Figure 2a shows the paleogeography of Late Tithonian–Early Berriasian, interval of the Arabian Plate. The basinal configuration of that stage displays similar distribution of facies between Late Jurassic and Early Cretaceous. The disparity of thickness between the sections of Kurdistan Region and the well sections near Tigris area is rather small. In Kurdistan area, the sediments comprise about 91.44–182.88 m thick of radiolarian shales and thin-bedded limestone with abundant ammonites, having the lower beds heavily impregnated with bitumen (Dunnington 1958) (Fig. 2b).

Fig. 2
figure 2

a Late Tithonian–Early Berriasian Paleogeography of Iraq (Jassim and Buday 2006), b Isopach-Facies map of Upper Jurassic rocks (Dunnington 1958). As shown in the figure, thickest deposition area in central part of Iraq would probably lie between the Tigris, North of Mosul, and Kirkuk area during Late Jurassic

The fossil content of Chia Gara Formation generally indicates Middle Tithonian–Berriasian age (Bellen et al. 1959). Widely distributed over the more northerly part of the unstable shelf is the Chia Gara Formation, which interfingers with Makhul and Karimia Mudstone Formations in the Foothill Zone of Iraq. Over the stable shelf and the southwestern part of the unstable shelf in Iraq, the upper sub-cycle is represented by Sulaiy Formation (Tithonian) (Buday 1980).

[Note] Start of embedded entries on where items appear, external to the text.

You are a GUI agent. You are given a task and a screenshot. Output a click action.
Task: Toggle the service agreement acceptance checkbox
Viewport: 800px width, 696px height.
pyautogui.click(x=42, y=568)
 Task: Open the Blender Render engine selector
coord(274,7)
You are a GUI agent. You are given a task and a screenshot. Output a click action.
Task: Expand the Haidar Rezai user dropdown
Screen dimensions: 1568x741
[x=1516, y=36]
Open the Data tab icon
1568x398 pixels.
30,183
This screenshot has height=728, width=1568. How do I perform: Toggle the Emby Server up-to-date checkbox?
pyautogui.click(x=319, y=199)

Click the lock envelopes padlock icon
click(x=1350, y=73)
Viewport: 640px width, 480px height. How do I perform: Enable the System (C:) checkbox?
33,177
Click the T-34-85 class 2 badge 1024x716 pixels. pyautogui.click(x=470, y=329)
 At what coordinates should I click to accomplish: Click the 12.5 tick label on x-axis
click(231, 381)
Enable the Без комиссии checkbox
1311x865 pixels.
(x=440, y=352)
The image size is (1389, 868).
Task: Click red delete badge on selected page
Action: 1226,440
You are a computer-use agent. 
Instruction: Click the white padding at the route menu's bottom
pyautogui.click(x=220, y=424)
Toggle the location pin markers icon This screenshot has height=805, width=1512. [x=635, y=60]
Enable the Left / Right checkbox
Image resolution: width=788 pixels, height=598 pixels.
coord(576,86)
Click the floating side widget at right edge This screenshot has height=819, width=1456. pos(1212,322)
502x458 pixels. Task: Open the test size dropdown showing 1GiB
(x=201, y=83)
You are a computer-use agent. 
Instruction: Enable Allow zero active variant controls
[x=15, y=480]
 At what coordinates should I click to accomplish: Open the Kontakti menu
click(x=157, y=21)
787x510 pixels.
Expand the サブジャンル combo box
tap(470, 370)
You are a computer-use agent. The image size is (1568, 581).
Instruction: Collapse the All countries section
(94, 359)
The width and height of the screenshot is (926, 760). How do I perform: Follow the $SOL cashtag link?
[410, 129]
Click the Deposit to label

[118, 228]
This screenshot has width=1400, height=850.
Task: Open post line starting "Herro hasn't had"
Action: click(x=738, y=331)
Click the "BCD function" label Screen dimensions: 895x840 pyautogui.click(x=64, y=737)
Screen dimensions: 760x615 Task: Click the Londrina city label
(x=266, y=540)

The Chia Gara Formation is characterized by wide geographic extension and various thicknesses in Kurdistan Region (North and Northeast Iraq); their outcrops and subsurface sections were observed in High Folded, Imbricate Zones from Zakho to Sirwan Gorge. The isopach map of Dunnington (1958) (Fig. 2a) shows that thickest deposition area within the central part of Iraq would probably lie between the Tigris, North of Mosul, and Kirkuk area.

Materials and methods

Field work

The initial step was choosing some appropriate locations for this study and taking samples from the outcrops with description and drawing of columnar sections. Table 1 shows the details of sampling method. The boundaries between formations were marked for each outcrop and all samples were taken along a line perpendicular to the bedding plane (strike line).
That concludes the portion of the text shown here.